**Exercise:** How many lines in the records below contain the word "click"? Answer with the number alone.
-- Data shown follows --
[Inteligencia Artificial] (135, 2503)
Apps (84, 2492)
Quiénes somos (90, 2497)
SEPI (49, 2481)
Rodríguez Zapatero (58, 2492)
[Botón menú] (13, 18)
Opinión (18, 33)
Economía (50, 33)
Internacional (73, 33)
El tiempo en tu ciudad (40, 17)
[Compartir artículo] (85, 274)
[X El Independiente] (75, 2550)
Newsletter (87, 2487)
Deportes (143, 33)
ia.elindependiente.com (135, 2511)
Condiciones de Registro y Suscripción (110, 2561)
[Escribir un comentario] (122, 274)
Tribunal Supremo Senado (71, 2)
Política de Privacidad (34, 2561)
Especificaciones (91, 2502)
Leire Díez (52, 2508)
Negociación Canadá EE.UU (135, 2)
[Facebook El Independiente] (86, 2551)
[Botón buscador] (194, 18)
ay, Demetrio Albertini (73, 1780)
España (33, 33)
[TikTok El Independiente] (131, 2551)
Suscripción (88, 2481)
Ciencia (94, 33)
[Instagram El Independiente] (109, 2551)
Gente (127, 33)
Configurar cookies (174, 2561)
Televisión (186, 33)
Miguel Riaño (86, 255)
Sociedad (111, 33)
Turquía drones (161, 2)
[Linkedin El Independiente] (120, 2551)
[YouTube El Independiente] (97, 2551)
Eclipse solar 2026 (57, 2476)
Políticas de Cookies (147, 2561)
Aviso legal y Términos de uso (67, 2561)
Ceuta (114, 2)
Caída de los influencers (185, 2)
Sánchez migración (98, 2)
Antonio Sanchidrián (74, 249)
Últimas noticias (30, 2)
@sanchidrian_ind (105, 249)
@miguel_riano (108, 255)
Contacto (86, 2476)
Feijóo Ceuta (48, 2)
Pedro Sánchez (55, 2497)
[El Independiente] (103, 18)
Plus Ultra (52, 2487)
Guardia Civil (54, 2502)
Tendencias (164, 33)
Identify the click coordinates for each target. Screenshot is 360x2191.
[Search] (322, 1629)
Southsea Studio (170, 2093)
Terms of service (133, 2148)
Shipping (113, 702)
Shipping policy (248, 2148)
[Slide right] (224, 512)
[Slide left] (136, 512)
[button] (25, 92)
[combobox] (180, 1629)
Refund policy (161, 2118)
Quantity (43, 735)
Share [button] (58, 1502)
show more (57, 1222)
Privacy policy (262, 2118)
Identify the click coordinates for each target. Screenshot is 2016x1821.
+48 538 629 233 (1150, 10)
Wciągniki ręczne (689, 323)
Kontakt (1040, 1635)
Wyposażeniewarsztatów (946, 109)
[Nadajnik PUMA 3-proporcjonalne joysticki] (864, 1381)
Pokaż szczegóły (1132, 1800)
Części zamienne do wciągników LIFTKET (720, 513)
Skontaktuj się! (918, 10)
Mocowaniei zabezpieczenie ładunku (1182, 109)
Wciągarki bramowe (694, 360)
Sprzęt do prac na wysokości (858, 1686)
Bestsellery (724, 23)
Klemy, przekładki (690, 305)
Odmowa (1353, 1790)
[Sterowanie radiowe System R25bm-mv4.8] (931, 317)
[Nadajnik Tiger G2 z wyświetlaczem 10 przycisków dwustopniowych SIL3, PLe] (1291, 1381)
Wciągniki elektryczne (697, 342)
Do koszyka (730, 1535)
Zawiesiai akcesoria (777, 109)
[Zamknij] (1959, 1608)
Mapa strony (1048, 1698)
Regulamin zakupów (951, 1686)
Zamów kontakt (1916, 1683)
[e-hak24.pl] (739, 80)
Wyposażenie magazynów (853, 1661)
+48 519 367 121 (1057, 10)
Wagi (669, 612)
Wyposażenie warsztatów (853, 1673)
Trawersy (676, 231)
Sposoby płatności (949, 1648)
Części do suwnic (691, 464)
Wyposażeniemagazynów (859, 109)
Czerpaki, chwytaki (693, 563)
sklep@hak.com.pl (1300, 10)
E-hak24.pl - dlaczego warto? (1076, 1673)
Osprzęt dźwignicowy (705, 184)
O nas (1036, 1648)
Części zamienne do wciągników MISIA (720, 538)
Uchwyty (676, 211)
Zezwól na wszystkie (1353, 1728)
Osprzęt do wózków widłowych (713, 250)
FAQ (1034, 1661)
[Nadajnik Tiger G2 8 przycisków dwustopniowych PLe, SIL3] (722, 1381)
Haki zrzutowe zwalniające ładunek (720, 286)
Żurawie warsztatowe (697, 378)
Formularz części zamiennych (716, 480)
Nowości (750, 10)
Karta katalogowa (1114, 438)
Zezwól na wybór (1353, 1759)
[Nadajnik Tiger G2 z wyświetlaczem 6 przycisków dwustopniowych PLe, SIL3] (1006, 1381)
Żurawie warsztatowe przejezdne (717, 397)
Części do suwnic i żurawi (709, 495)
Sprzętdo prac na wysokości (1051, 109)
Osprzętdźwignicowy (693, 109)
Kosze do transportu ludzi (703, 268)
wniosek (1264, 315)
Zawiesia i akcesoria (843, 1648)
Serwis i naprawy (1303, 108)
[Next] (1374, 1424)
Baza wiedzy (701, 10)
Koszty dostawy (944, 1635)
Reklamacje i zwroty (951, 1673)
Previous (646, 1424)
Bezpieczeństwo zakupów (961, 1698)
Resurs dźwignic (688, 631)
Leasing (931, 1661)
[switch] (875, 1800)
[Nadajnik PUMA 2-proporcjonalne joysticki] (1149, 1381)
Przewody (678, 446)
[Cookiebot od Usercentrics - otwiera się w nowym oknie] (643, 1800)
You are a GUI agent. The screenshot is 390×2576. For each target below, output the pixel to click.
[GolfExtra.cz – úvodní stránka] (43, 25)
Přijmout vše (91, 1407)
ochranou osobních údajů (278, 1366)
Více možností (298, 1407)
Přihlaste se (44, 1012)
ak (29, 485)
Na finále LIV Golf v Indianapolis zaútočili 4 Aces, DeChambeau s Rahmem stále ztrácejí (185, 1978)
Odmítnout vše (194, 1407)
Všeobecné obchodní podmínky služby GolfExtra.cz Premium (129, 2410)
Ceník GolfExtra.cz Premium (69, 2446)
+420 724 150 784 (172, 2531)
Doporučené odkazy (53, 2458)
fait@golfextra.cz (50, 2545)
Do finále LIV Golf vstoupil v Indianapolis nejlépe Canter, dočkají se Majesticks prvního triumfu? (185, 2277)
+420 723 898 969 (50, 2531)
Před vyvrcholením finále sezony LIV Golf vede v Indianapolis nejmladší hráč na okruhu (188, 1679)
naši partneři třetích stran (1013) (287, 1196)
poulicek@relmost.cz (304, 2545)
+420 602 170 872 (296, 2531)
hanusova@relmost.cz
-- Data shown concluded --
**Exercise output:** 3